■ Assigned task: All of the lines below should be copied word for word.

Excerpts from a dataset:
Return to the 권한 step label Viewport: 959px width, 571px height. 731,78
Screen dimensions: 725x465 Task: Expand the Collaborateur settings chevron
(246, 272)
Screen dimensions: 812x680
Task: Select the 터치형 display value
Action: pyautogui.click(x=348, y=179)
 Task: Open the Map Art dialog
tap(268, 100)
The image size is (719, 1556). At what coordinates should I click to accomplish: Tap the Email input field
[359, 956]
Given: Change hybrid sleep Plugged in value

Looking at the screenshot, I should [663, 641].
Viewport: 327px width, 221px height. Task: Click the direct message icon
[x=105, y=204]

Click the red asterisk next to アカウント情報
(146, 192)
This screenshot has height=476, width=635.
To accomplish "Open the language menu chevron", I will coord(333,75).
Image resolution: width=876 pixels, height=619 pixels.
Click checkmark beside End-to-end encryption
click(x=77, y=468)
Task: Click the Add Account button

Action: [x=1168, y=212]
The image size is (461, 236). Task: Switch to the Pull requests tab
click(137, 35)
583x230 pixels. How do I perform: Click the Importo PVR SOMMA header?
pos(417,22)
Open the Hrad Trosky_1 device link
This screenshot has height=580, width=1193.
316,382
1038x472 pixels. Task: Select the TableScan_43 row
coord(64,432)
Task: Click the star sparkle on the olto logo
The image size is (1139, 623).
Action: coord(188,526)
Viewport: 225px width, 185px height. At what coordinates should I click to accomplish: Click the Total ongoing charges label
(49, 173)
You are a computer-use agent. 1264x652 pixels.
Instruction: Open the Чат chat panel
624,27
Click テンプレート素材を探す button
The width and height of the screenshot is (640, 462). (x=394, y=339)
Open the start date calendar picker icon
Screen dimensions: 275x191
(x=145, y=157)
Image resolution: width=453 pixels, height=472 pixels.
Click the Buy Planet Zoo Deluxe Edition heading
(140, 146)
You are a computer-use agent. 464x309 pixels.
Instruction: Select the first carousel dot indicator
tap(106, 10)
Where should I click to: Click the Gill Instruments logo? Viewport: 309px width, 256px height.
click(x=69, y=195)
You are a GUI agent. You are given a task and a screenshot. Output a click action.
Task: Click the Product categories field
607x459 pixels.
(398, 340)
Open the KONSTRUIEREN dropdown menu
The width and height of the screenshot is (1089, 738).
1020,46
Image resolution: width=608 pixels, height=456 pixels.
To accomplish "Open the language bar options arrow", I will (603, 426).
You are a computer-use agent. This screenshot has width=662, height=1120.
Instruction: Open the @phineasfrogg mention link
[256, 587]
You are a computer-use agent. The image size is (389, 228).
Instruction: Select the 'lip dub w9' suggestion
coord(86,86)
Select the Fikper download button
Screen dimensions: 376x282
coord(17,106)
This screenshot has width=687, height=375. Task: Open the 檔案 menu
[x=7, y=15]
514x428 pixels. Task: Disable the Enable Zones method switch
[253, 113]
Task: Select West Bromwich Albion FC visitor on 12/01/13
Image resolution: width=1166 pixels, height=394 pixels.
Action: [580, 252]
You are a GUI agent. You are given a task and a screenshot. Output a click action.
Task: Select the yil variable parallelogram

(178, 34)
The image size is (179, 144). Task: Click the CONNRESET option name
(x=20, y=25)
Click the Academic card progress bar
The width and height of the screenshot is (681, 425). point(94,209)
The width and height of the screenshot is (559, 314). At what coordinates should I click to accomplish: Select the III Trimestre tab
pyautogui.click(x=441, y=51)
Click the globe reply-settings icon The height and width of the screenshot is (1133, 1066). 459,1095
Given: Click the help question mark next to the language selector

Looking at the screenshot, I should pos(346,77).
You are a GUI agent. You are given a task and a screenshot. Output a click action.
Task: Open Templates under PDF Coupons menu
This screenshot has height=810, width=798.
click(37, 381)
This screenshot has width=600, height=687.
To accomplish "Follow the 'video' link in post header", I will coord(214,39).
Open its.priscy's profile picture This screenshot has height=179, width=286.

■ Expected answer:
Return to the 권한 step label Viewport: 959px width, 571px height. 731,78
Screen dimensions: 725x465 Task: Expand the Collaborateur settings chevron
(246, 272)
Screen dimensions: 812x680
Task: Select the 터치형 display value
Action: pyautogui.click(x=348, y=179)
 Task: Open the Map Art dialog
tap(268, 100)
The image size is (719, 1556). At what coordinates should I click to accomplish: Tap the Email input field
[359, 956]
Given: Change hybrid sleep Plugged in value

Looking at the screenshot, I should [663, 641].
Viewport: 327px width, 221px height. Task: Click the direct message icon
[x=105, y=204]

Click the red asterisk next to アカウント情報
(146, 192)
This screenshot has height=476, width=635.
To accomplish "Open the language menu chevron", I will coord(333,75).
Image resolution: width=876 pixels, height=619 pixels.
Click checkmark beside End-to-end encryption
click(x=77, y=468)
Task: Click the Add Account button

Action: [x=1168, y=212]
The image size is (461, 236). Task: Switch to the Pull requests tab
click(137, 35)
583x230 pixels. How do I perform: Click the Importo PVR SOMMA header?
pos(417,22)
Open the Hrad Trosky_1 device link
This screenshot has height=580, width=1193.
316,382
1038x472 pixels. Task: Select the TableScan_43 row
coord(64,432)
Task: Click the star sparkle on the olto logo
The image size is (1139, 623).
Action: coord(188,526)
Viewport: 225px width, 185px height. At what coordinates should I click to accomplish: Click the Total ongoing charges label
(49, 173)
You are a computer-use agent. 1264x652 pixels.
Instruction: Open the Чат chat panel
624,27
Click テンプレート素材を探す button
The width and height of the screenshot is (640, 462). (x=394, y=339)
Open the start date calendar picker icon
Screen dimensions: 275x191
(x=145, y=157)
Image resolution: width=453 pixels, height=472 pixels.
Click the Buy Planet Zoo Deluxe Edition heading
(140, 146)
You are a computer-use agent. 464x309 pixels.
Instruction: Select the first carousel dot indicator
tap(106, 10)
Where should I click to: Click the Gill Instruments logo? Viewport: 309px width, 256px height.
click(x=69, y=195)
You are a GUI agent. You are given a task and a screenshot. Output a click action.
Task: Click the Product categories field
607x459 pixels.
(398, 340)
Open the KONSTRUIEREN dropdown menu
The width and height of the screenshot is (1089, 738).
1020,46
Image resolution: width=608 pixels, height=456 pixels.
To accomplish "Open the language bar options arrow", I will (603, 426).
You are a computer-use agent. This screenshot has width=662, height=1120.
Instruction: Open the @phineasfrogg mention link
[256, 587]
You are a computer-use agent. The image size is (389, 228).
Instruction: Select the 'lip dub w9' suggestion
coord(86,86)
Select the Fikper download button
Screen dimensions: 376x282
coord(17,106)
This screenshot has width=687, height=375. Task: Open the 檔案 menu
[x=7, y=15]
514x428 pixels. Task: Disable the Enable Zones method switch
[253, 113]
Task: Select West Bromwich Albion FC visitor on 12/01/13
Image resolution: width=1166 pixels, height=394 pixels.
Action: [580, 252]
You are a GUI agent. You are given a task and a screenshot. Output a click action.
Task: Select the yil variable parallelogram

(178, 34)
The image size is (179, 144). Task: Click the CONNRESET option name
(x=20, y=25)
Click the Academic card progress bar
The width and height of the screenshot is (681, 425). point(94,209)
The width and height of the screenshot is (559, 314). At what coordinates should I click to accomplish: Select the III Trimestre tab
pyautogui.click(x=441, y=51)
Click the globe reply-settings icon The height and width of the screenshot is (1133, 1066). 459,1095
Given: Click the help question mark next to the language selector

Looking at the screenshot, I should pos(346,77).
You are a GUI agent. You are given a task and a screenshot. Output a click action.
Task: Open Templates under PDF Coupons menu
This screenshot has height=810, width=798.
click(37, 381)
This screenshot has width=600, height=687.
To accomplish "Follow the 'video' link in post header", I will coord(214,39).
Open its.priscy's profile picture This screenshot has height=179, width=286.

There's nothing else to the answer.